**What the task requires**
Write out every line exactly, from the first line of the records below through the line that contains "料金(手数料・報酬) (148, 2467)".

**Data provided**
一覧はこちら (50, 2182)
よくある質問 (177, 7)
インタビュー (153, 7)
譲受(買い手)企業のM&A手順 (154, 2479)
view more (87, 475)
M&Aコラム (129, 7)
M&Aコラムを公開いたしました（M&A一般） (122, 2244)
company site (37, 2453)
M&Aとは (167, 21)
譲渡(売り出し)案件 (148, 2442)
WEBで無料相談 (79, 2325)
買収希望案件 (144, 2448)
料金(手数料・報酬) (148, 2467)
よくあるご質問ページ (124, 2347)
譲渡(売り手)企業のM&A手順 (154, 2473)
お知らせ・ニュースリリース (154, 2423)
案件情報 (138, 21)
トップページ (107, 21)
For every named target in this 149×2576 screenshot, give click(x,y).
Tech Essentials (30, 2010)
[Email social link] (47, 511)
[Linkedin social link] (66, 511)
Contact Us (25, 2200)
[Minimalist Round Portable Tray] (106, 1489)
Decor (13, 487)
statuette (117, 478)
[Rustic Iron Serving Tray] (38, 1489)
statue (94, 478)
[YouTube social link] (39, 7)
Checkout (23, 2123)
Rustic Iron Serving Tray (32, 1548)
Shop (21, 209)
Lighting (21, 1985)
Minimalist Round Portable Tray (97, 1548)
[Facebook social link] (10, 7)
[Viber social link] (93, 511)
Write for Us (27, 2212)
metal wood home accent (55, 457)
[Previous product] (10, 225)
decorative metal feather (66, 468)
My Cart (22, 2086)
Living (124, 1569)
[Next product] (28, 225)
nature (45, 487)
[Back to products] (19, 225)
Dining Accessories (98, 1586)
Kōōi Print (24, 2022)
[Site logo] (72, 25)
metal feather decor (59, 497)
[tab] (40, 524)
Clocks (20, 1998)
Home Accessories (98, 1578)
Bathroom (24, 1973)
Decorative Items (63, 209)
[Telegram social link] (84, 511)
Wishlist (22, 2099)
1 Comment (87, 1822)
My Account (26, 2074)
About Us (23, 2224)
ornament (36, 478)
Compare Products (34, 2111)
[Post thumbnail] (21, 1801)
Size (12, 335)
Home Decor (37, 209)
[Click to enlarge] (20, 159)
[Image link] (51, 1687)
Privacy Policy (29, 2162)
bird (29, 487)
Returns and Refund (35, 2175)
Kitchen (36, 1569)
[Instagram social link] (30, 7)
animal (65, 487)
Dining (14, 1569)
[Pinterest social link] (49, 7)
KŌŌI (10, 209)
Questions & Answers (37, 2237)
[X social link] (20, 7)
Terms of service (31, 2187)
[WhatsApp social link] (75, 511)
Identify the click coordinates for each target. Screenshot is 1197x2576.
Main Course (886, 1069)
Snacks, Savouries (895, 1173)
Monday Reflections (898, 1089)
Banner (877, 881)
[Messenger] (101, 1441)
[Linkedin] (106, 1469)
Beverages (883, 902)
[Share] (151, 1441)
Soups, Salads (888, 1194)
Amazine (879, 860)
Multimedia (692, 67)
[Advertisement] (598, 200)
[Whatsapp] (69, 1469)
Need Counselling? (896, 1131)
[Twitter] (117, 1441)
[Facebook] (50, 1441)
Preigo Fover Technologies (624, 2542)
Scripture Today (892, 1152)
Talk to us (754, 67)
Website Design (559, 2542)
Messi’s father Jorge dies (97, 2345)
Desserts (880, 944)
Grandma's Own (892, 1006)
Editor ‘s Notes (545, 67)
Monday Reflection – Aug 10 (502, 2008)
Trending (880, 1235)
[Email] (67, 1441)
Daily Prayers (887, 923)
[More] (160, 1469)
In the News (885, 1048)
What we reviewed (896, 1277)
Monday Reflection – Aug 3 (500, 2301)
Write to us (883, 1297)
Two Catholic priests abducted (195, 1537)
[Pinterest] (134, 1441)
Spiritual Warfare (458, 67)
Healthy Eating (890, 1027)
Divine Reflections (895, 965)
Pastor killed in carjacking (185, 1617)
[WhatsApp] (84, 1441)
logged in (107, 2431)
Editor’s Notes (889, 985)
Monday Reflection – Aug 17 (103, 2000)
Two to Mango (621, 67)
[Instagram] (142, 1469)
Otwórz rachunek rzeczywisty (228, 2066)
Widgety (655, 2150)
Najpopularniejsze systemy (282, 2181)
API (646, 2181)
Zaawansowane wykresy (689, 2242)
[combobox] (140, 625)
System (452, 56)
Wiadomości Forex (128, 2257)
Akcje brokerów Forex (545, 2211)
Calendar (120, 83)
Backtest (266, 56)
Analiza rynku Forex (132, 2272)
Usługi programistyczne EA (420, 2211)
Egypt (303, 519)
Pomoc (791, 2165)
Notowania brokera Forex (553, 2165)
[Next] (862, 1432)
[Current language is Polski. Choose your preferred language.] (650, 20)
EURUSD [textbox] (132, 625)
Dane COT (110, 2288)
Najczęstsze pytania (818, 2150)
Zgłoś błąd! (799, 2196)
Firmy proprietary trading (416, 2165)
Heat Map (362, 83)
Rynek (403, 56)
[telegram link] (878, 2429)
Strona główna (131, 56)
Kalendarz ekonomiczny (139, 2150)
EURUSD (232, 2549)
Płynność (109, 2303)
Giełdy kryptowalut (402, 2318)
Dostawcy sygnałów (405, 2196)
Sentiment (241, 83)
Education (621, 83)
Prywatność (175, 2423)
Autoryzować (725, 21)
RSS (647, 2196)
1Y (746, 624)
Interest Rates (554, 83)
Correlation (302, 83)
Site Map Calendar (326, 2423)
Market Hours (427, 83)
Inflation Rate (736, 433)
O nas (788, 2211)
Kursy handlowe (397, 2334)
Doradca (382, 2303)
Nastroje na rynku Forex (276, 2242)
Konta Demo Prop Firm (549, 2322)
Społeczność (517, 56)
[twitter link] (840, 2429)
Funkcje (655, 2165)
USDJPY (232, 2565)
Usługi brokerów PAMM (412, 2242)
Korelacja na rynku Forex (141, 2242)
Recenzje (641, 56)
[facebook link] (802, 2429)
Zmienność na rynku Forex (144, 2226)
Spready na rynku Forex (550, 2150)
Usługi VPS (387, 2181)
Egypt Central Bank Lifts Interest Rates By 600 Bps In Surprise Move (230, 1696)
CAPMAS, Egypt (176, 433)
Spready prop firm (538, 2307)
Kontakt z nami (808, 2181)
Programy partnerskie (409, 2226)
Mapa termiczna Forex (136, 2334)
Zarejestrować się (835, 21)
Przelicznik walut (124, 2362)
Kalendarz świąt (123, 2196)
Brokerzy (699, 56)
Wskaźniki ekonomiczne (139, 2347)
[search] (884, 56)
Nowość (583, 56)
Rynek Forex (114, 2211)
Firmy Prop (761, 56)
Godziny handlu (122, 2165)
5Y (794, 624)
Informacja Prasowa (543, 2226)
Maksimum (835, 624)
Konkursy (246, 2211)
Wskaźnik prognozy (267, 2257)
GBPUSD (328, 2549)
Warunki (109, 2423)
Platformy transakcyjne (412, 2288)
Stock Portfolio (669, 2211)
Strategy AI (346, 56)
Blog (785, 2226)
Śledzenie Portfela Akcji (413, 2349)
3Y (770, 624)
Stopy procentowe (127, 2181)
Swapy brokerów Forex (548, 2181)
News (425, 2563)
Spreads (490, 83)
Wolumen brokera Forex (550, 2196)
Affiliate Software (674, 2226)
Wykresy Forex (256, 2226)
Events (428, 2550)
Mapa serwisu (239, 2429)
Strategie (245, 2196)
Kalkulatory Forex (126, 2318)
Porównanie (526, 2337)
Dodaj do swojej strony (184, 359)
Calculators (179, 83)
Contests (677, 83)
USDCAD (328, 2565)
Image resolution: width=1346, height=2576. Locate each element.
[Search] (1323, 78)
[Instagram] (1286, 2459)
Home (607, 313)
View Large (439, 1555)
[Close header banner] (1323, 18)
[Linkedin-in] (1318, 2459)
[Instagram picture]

**Result of the task**
一覧はこちら (50, 2182)
よくある質問 (177, 7)
インタビュー (153, 7)
譲受(買い手)企業のM&A手順 (154, 2479)
view more (87, 475)
M&Aコラム (129, 7)
M&Aコラムを公開いたしました（M&A一般） (122, 2244)
company site (37, 2453)
M&Aとは (167, 21)
譲渡(売り出し)案件 (148, 2442)
WEBで無料相談 (79, 2325)
買収希望案件 (144, 2448)
料金(手数料・報酬) (148, 2467)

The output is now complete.